Secondary metabolite biosynthetic gene cluster identification
Overview
Teaching: 20 min
Exercises: 10 minQuestions
How can I annotate known BGC?
Which kind of analysis antiSMASH can perform?
Which file extension accepts antiSMASH?
Objectives
Understand antiSMASH applications.
Perform a Minimal antiSMASH run analysis.
Explore several Streptococcus genomes by identifying the BGCs presence and the types of secondary metabolites produced.
Introduction
Within microbial genomes, we can find some specific regions that take part in the biosynthesis of secondary metabolites, these sections are known as Biosynthetic Gene Clusters, which are relevant due to the possible applications that they may have, for example: antimicrobials, antitumors, cholesterol-lowering, immunosuppressants, antiprotozoal, antihelminth, antiviral and anti-aging activities.

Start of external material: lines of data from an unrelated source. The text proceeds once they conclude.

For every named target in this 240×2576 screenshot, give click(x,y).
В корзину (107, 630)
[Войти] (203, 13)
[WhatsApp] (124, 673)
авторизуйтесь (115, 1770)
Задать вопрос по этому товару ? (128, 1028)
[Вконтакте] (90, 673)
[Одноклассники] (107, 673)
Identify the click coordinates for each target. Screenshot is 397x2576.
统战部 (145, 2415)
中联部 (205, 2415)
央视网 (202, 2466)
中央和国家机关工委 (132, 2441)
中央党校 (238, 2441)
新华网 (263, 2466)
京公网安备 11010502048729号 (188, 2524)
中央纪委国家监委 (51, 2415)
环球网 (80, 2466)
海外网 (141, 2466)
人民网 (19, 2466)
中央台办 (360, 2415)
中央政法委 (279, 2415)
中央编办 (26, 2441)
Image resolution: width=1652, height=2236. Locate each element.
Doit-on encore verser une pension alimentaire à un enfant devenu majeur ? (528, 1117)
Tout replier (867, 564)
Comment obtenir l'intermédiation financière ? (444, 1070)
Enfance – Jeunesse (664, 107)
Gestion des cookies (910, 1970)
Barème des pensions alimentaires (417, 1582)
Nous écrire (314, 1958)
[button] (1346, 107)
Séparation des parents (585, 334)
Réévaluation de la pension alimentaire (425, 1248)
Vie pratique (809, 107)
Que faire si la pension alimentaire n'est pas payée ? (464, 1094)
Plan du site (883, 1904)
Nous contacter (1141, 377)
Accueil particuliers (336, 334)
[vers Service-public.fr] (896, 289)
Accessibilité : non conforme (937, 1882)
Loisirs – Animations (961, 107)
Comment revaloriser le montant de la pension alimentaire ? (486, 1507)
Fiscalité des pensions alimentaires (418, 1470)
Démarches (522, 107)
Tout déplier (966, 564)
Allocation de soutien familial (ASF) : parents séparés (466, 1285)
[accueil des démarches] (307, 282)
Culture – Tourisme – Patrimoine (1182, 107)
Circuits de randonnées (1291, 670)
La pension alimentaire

What is a natural Product?
antiSMASH is a pipeline based on profile hidden Markov models that allow us to identify the gene clusters contained within the genome sequences that encode secondary metabolites of all known broad chemical classes.
antiSMASH input files
antiSMASH pipeline can work with three different file formats GenBank
,
FASTA
and EMBL
. Both GenBank
and EMBL
formats include genome
annotations, while a FASTA
file just comprises the nucleotides of
each genomic contig.
Running antiSMASH
The command line usage of antiSMASH is detailed in the following repositories:
In summary, you will need to use your genome as the input. Then,
antiSMASH will create an output folder for each of your genomes.
Within this folder, you will find a single .gbk
file for each of
the detected Biosynthetic Gene Clusters (we will use these files
for subsequent analyses) and a .html
file, among others.
By opening the .html
file, you can explore the antiSMASH annotations.
You can run antiSMASH in two ways Minimal and Full-featured run, as follows:
Run type | Command |
---|---|
Minimal run | antismash genome.gbk |
Full-featured run | antismash –cb-general –cb-knownclusters –cb-subclusters –asf –pfam2go –smcog-trees genome.gbk |
Exercise 1: antiSMASH scope
If you run an Streptococcus agalactiae annotated genome using antiSMASH, what results do you expect?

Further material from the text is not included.